A l’initiative du régime, la campagne lancée contre la mafia et conduite en Sicile à partir de 1925 et jusqu’en 1929 par le préfet de police C. Mori « se distingue dans la lutte contre le brigandage, en pleine expansion pendant la guerre, expérimentant des méthodes de répression drastiques, décrétant l’état de siège de régions entières, faisant pression sur la population » (Matard-Bonucci, 1994, pp.145-146). Pour le fascisme, elle sera l’occasion de se faire le défenseur des intérêts des grands propriétaires contre les intermédiaires gabelloti, renversant ainsi la lecture de la situation de crise qui avait prévalu jusque-là et s’assurant ainsi l’appui des aristocrates de l’île. Dans cette nouvelle lecture, ce n’est plus les paysans qui seraient exploités mais les latifundistes auxquels la mafia aurait, par des moyens illicites, progressivement enlevé le contrôle de leurs propres terres.

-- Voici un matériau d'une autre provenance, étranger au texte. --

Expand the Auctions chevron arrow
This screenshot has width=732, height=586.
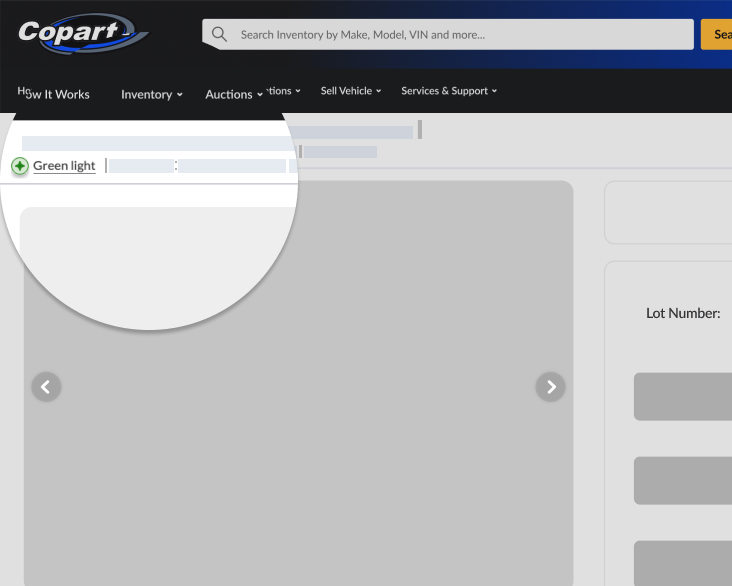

Il est évident que cette attaque frontale de la « mafia des notables » n’était pas possible et de ce fait, le fascisme s’attaqua à la « mafia rurale ». En effet, la situation de crise de l’après-guerre avait favorisé le développement d’une mafia d’origine paysanne qui se livrait à des formes de brigandage plus ou moins organisées. En véhiculant une interprétation

130 populiste de la mafia comme devenue une « zone de l’autonomie paysanne et du solidarisme

du secours mutuel »147 (Giarrizzo, 2004, p. 142), le Régime fera un amalgame entre le

mouvement associatif, animé en grande majorité par les forces catholiques et socialistes, et la mafia. Ceci justifiera la répression massive des expériences coopératives et de ses membres pour défendre la propriété privée des grands propriétaires et le monopole étatique du contrôle du territoire. En même temps, on laissa intact le pouvoir de la mafia des notables : « Que le fascisme n’ait pas réussi à détruire la mafia est une évidence. La reconstitution rapide des circuits mafieux à la Libération, la continuité du pouvoir de certaines « cosches » de part et d’autre de vingt années fascistes suffisent à le démontrer ». (Matard-Bonucci, 1994, pp. 168-169). Ainsi, le mouvement coopératif et associatif, déjà affaibli par la révocation, en 1923, de la loi qui régissait la redistribution des terres et par l’anéantissement systématique de ses dirigeants et membres, fut amoindri. Comme le dit Santino (2000, p. 128) « le fascisme élimine de la scène l’antagonisme historique de la mafia : le mouvement paysan et les forces politiques de la gauche. Ainsi il détruit un immense patrimoine d’organisations collectives, de luttes, de conquêtes et de réalisations ».

147 “ Même dans la magistrature s’ouvrirent des débats sur la lecture de la mafia comme substitut de l’Etat social, comme association criminelle ” (Giarrizzo, 2004, p. 142).